Only the lines from the one containing "You are a computer-use" through the end of the entries are to be copied, exactly and without pictures, please.

### Saved data entries
____________

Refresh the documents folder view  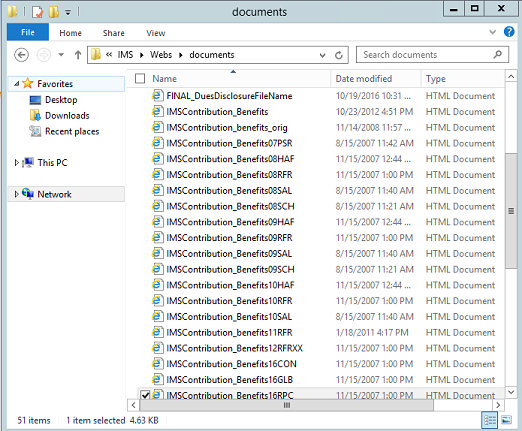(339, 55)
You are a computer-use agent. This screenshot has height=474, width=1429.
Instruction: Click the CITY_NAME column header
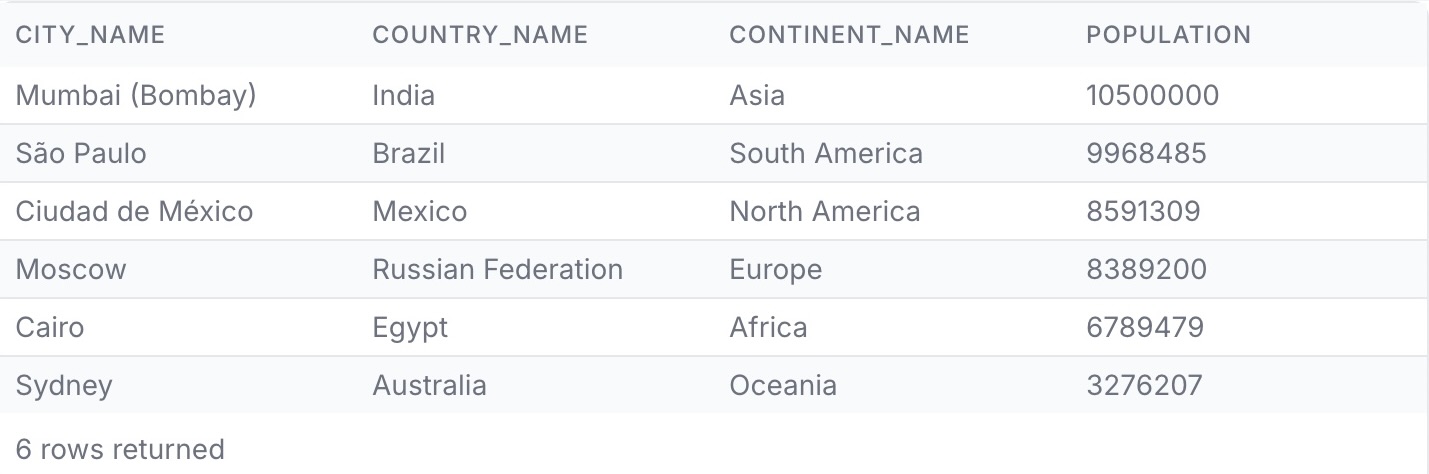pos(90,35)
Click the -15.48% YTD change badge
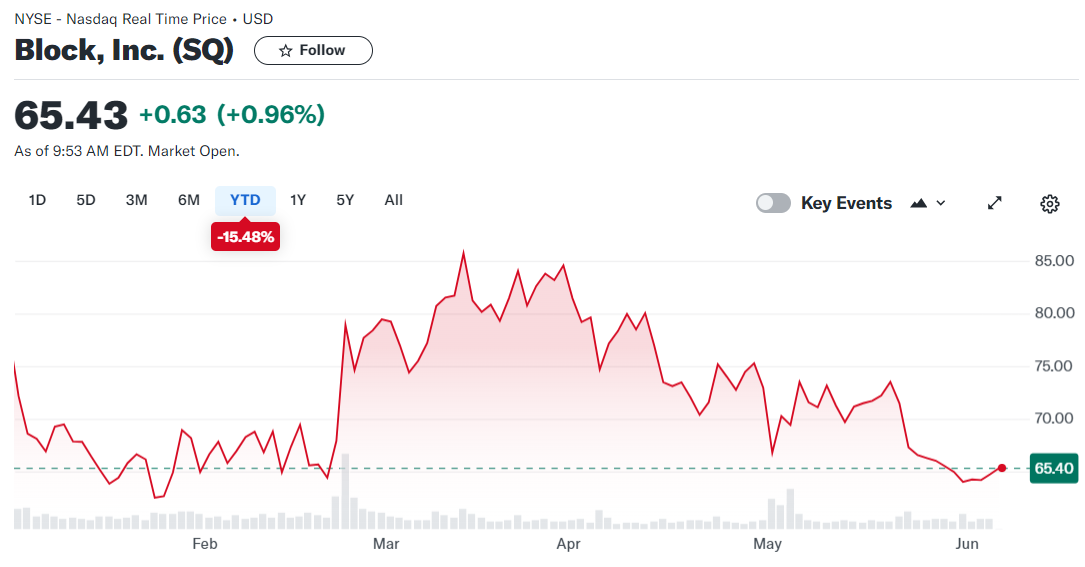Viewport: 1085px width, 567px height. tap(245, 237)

____________

### Answer box
You are a computer-use agent. This screenshot has height=474, width=1429.
Instruction: Click the CITY_NAME column header
pos(90,35)
Click the -15.48% YTD change badge
Viewport: 1085px width, 567px height. tap(245, 237)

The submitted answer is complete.